##### EXTRACTED INFORMATION #####

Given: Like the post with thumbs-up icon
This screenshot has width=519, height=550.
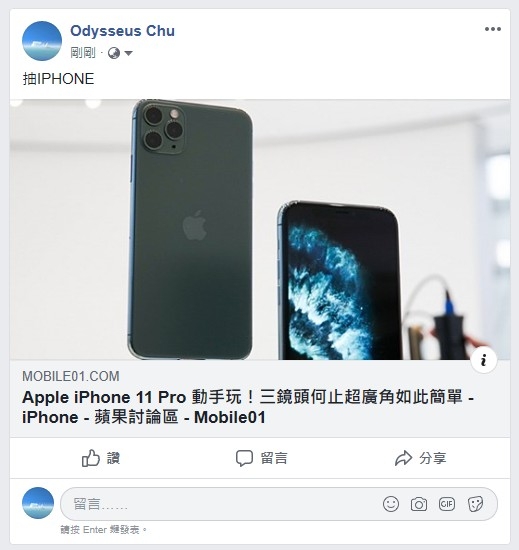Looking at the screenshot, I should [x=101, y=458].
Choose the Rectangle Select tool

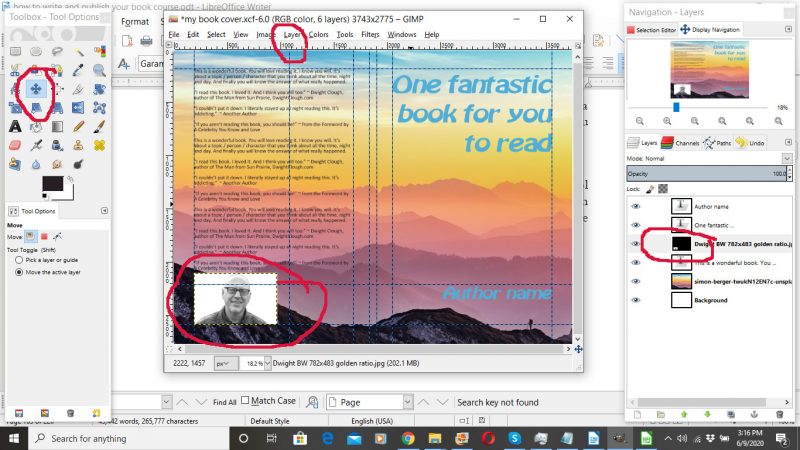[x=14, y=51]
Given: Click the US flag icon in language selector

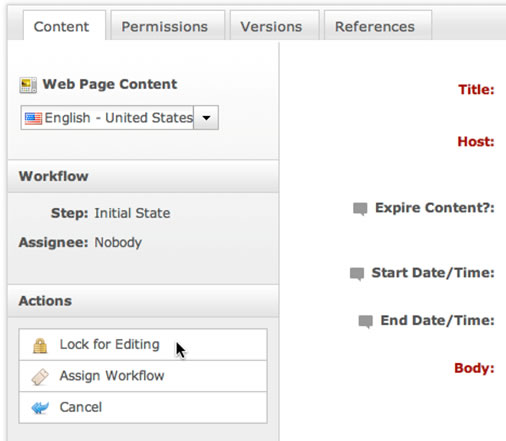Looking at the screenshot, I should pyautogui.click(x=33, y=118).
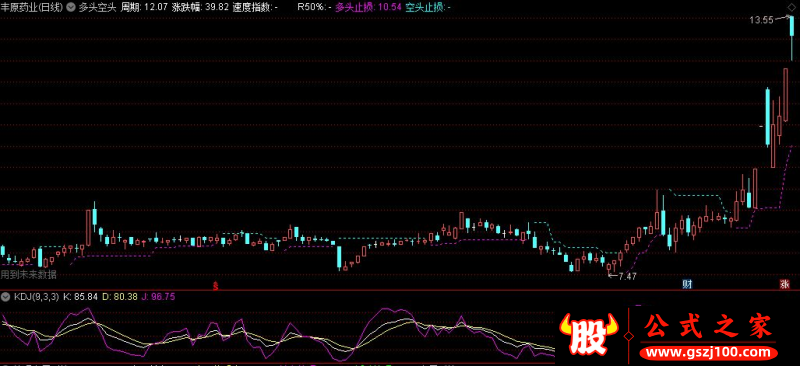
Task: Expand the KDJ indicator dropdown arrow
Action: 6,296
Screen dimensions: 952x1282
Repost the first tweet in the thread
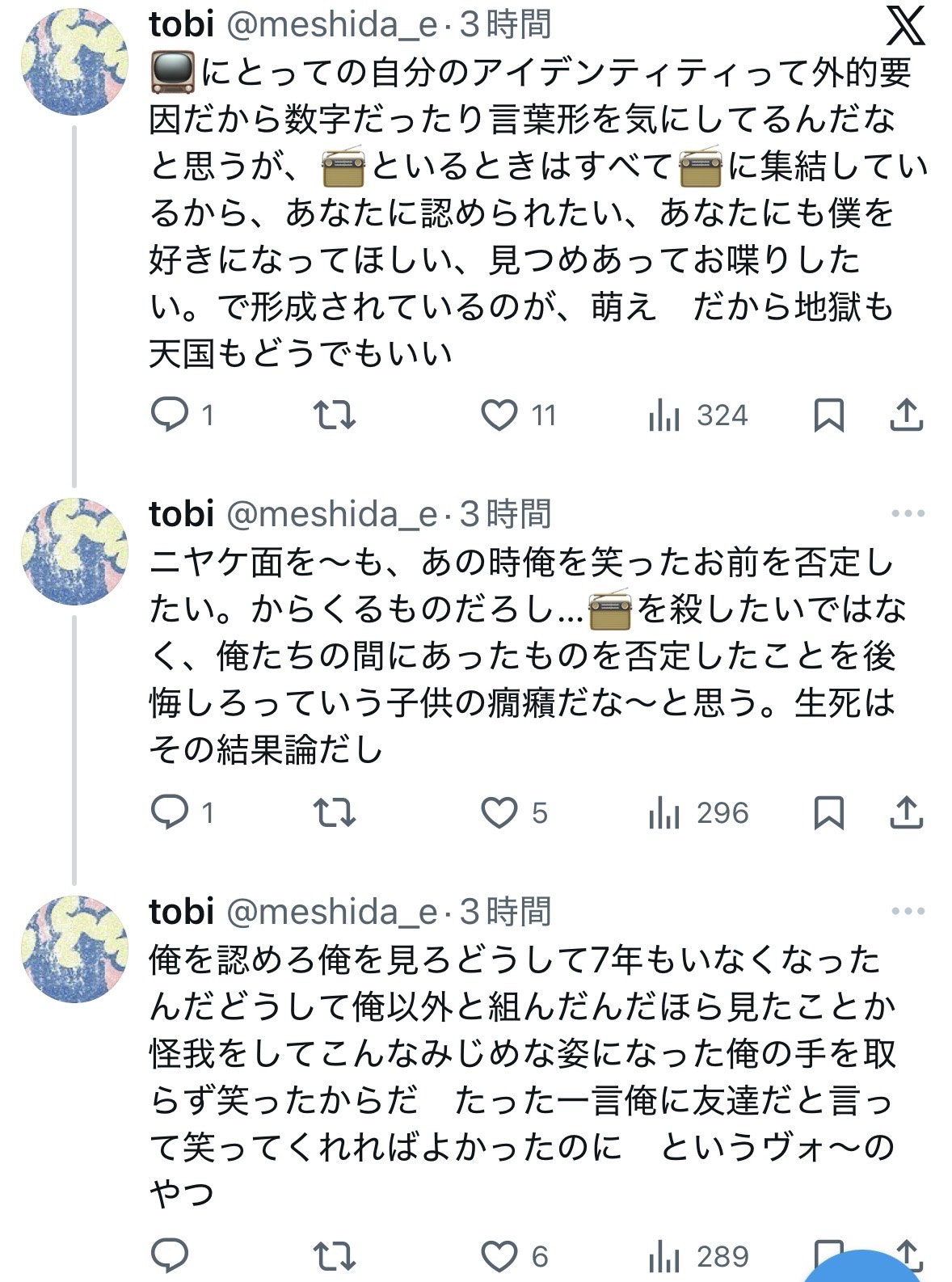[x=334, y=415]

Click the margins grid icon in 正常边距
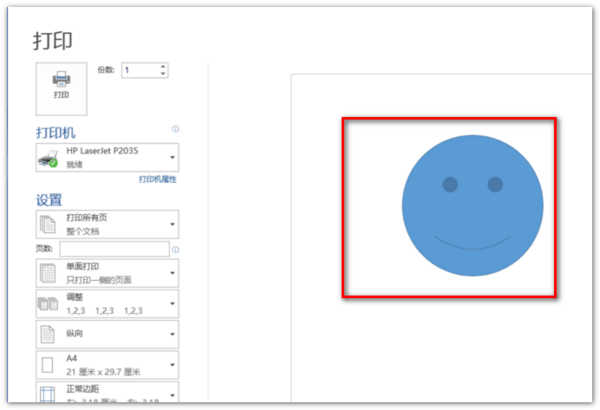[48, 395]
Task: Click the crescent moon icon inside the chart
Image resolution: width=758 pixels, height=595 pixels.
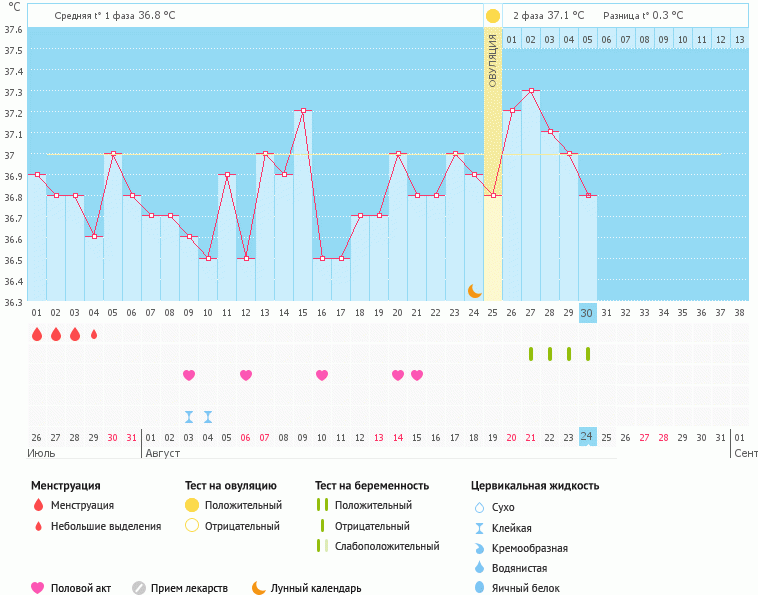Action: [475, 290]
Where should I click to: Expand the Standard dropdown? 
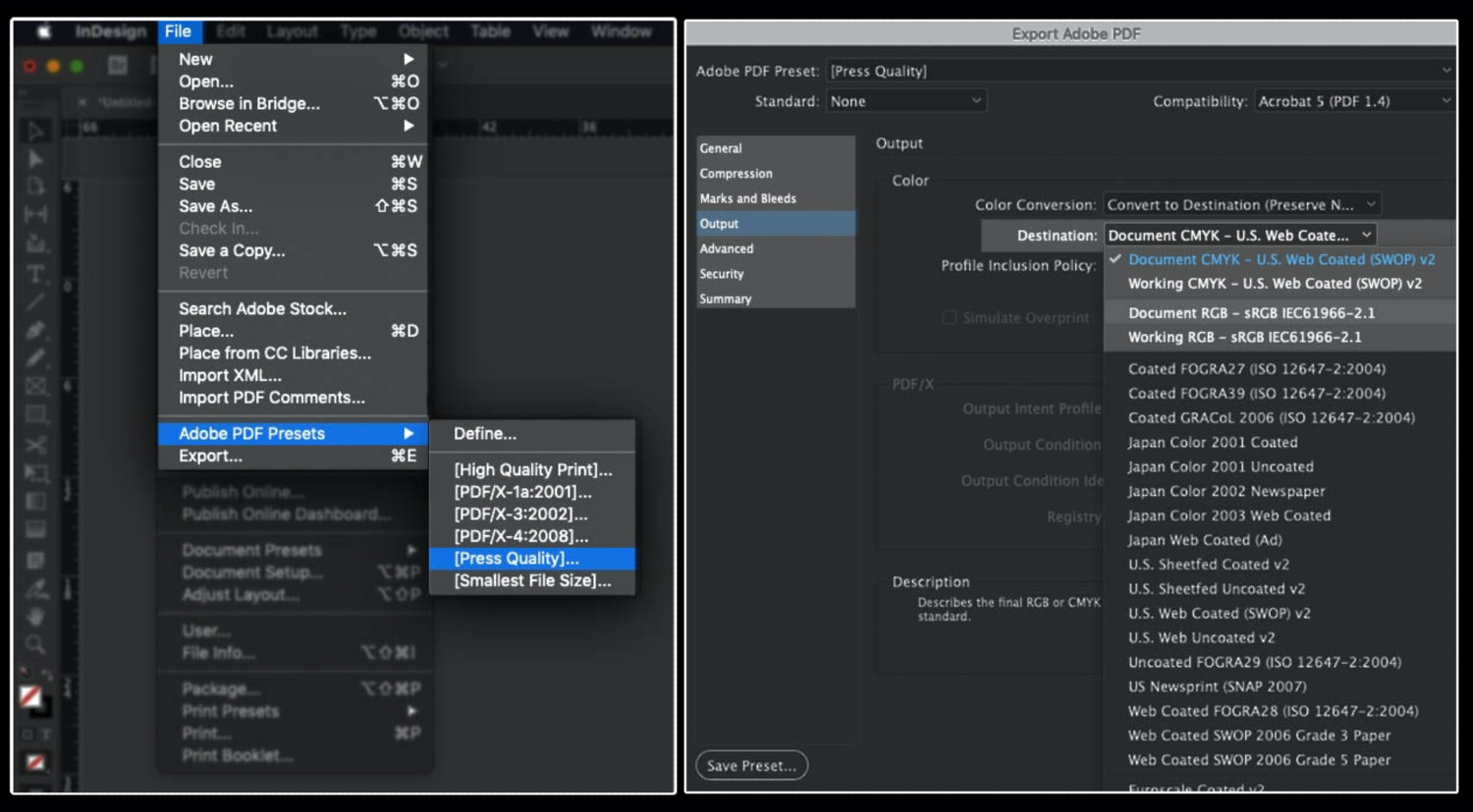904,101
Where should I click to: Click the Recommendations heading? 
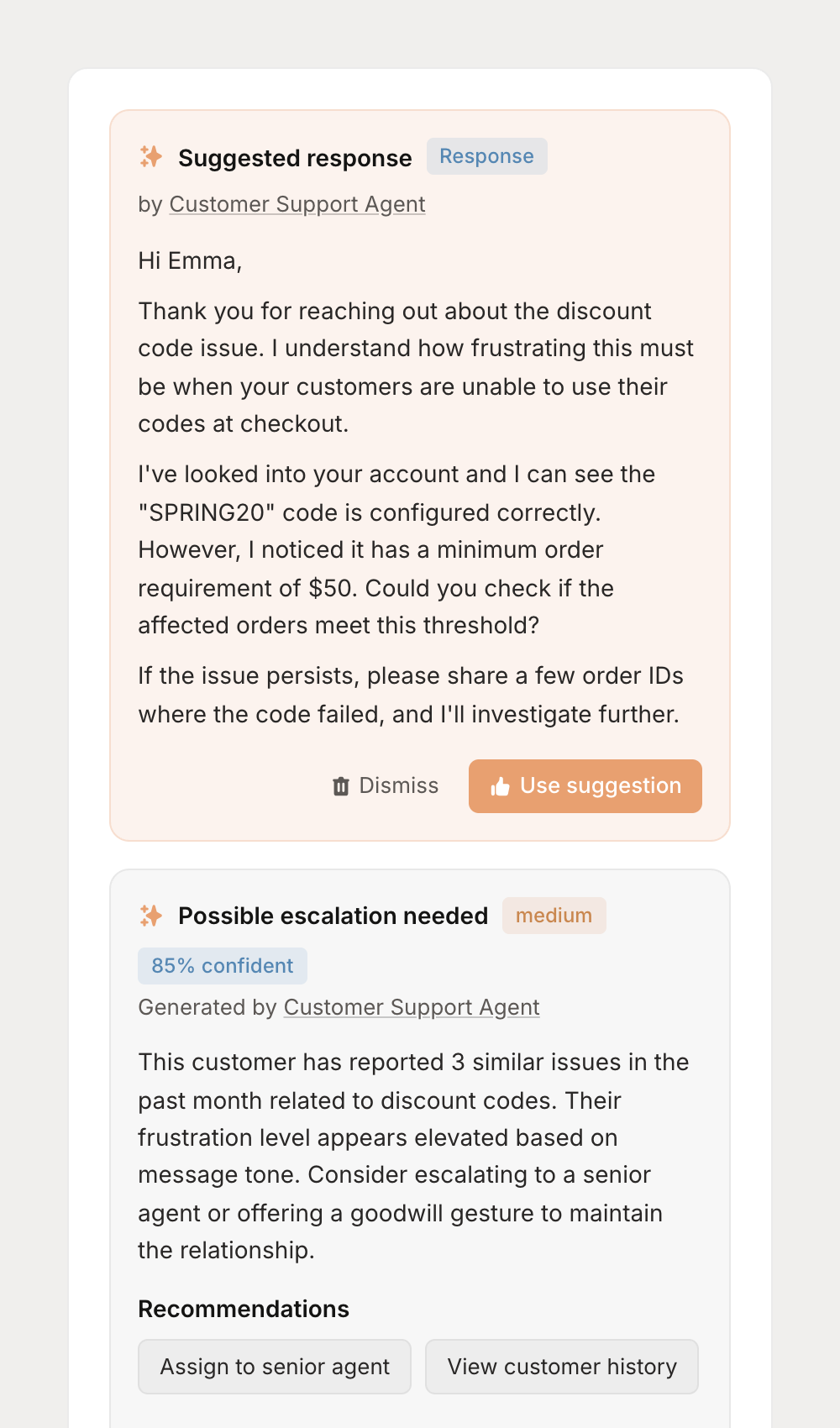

#####

DIRECTIONS: Output exactly the lines from the line containing "Where should I click to: Expand" through the last line of the records, both included, and leave out every picture.

ANSWER BOX:
Where should I click to: Expand the Standard dropdown? 
904,101
Where should I click to: Click the Recommendations heading? 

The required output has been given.